#### [WORK INSTRUCTIONS]
The lines needed are those from the start of the records through the line holding "[4 POEMAS DE ISADORA SALAZAR] (854, 1821)", each copied exactly.

(Beginning of RAW DATA)

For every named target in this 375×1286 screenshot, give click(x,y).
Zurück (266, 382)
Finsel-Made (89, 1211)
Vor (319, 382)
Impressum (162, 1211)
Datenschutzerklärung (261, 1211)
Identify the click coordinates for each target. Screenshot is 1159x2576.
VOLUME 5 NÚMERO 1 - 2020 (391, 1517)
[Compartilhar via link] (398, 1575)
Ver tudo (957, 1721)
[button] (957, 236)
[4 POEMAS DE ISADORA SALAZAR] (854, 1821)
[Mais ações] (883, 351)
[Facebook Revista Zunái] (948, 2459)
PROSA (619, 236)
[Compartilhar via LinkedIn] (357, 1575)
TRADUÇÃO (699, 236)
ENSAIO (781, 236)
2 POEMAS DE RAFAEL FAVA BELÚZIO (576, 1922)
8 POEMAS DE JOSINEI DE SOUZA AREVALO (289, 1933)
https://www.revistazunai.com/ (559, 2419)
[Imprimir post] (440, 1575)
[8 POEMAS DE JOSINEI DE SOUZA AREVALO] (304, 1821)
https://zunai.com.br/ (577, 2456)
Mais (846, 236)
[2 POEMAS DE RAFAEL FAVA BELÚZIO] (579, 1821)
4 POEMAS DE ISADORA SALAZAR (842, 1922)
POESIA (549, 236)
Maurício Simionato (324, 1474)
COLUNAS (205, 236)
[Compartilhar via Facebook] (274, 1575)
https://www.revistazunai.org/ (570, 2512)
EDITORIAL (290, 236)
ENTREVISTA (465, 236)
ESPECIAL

(End of RAW DATA)

#### [EXERCISE OUTPUT]
For every named target in this 375×1286 screenshot, give click(x,y).
Zurück (266, 382)
Finsel-Made (89, 1211)
Vor (319, 382)
Impressum (162, 1211)
Datenschutzerklärung (261, 1211)
Identify the click coordinates for each target. Screenshot is 1159x2576.
VOLUME 5 NÚMERO 1 - 2020 (391, 1517)
[Compartilhar via link] (398, 1575)
Ver tudo (957, 1721)
[button] (957, 236)
[4 POEMAS DE ISADORA SALAZAR] (854, 1821)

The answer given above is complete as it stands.